LISTED RECORDS →
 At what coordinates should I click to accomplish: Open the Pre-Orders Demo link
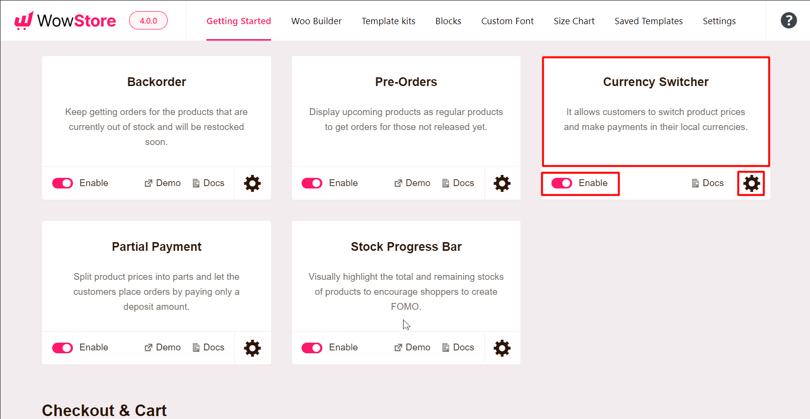(x=412, y=183)
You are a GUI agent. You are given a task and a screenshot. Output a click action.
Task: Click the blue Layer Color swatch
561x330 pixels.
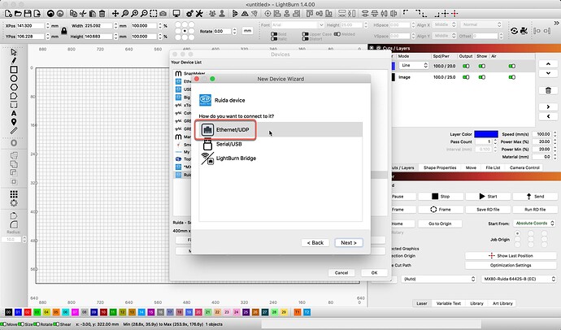[485, 134]
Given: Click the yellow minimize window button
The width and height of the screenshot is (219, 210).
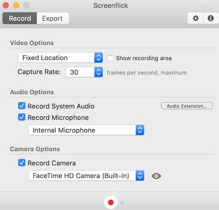Looking at the screenshot, I should click(x=16, y=5).
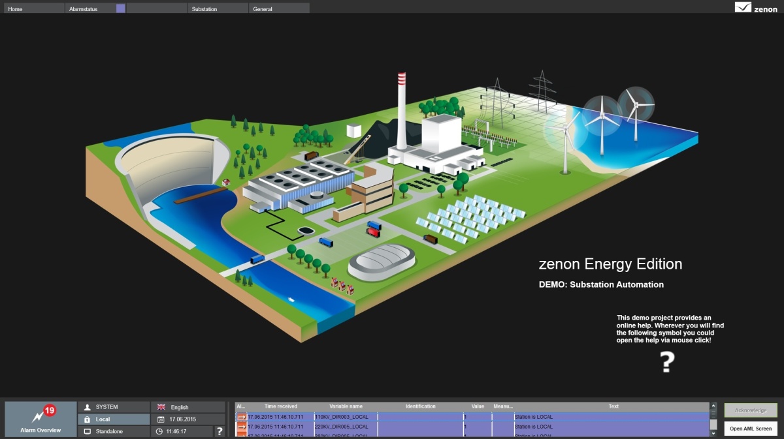Click the large white question mark symbol

666,361
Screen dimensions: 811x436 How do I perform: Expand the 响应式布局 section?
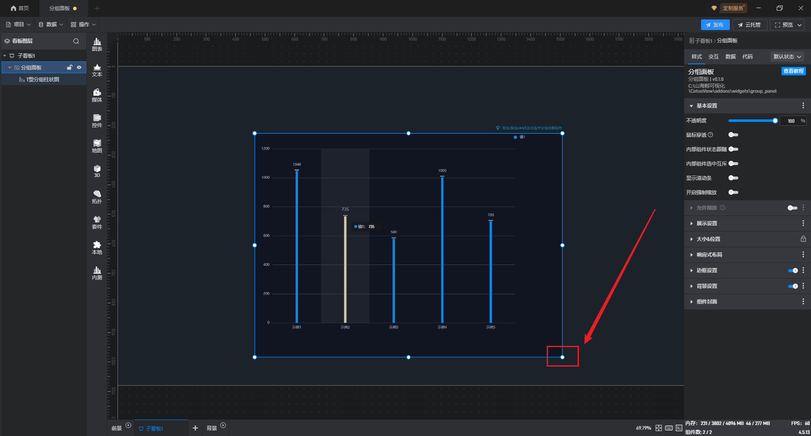[709, 255]
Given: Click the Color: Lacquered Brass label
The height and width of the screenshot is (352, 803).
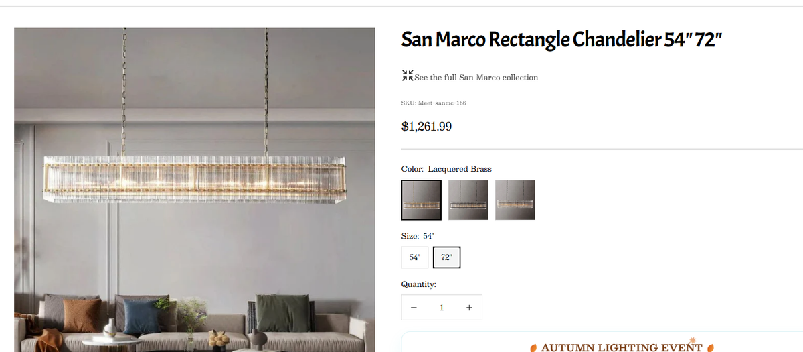Looking at the screenshot, I should tap(446, 169).
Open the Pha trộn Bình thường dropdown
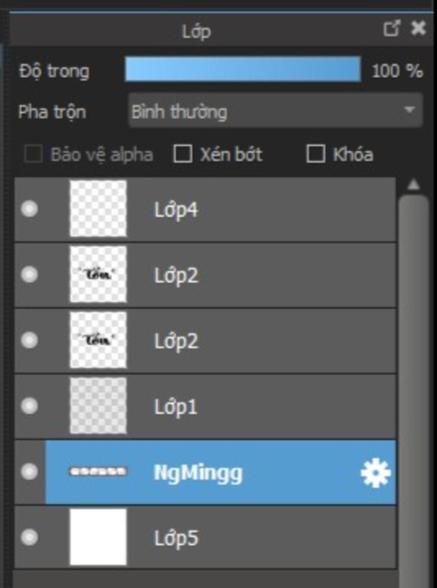 tap(275, 111)
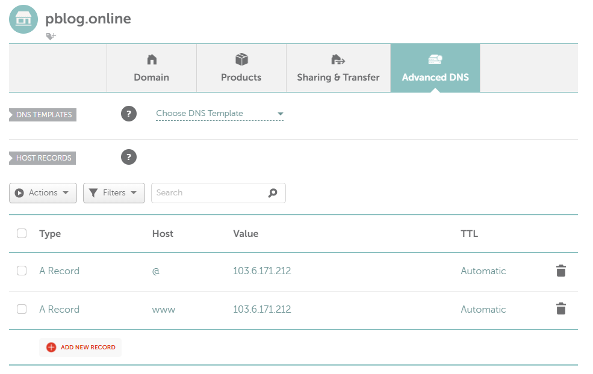Open the Sharing & Transfer tab
Viewport: 593px width, 374px height.
338,68
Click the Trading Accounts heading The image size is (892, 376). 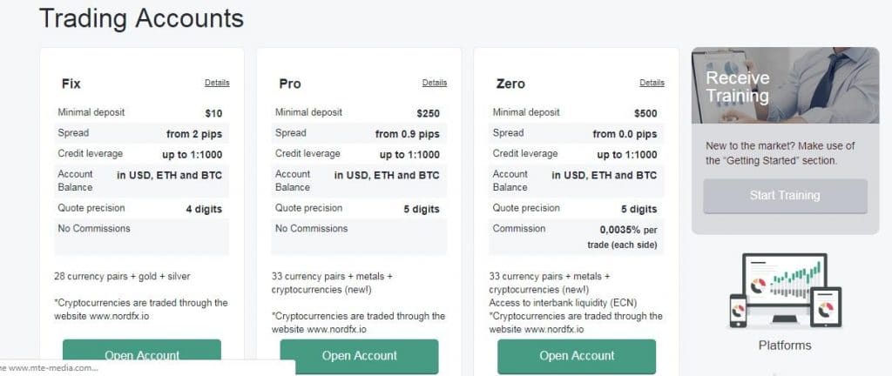[x=141, y=18]
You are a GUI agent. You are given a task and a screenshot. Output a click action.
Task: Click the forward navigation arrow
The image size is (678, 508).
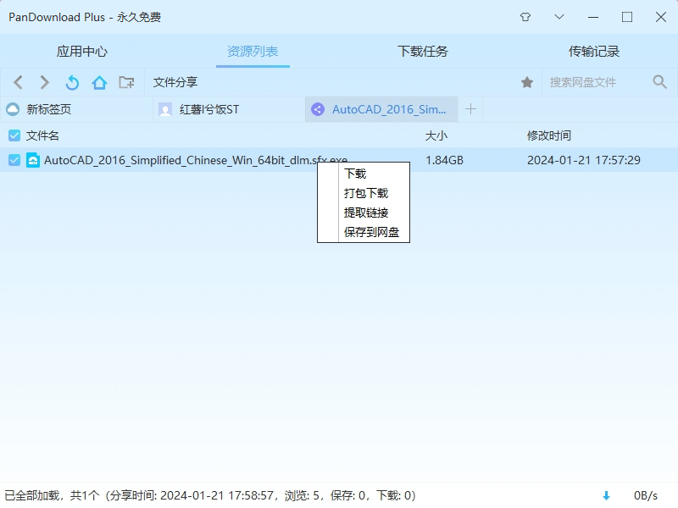point(43,82)
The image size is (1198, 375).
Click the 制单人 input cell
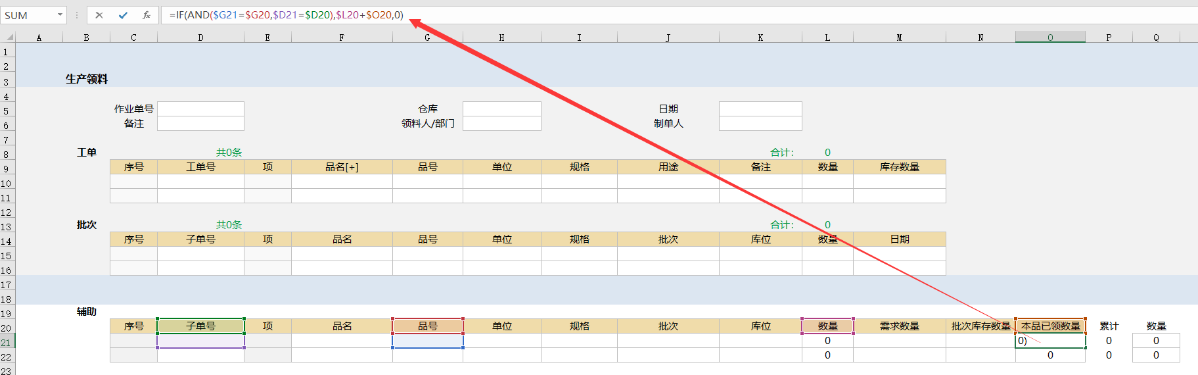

OBJECTIVE → Can you format the lines above as a numbered list, starting at the line containing "Screen dimensions: 811x436" and ending at the line containing "Looking at the screenshot, I should tap(446, 169).", with blank lines and pictures left out?

TASK SOLUTION →
1. Screen dimensions: 811x436 How do I perform: Expand the 响应式布局 section?
2. [709, 255]
3. Given: Click the Color: Lacquered Brass label
4. The height and width of the screenshot is (352, 803).
5. Looking at the screenshot, I should tap(446, 169).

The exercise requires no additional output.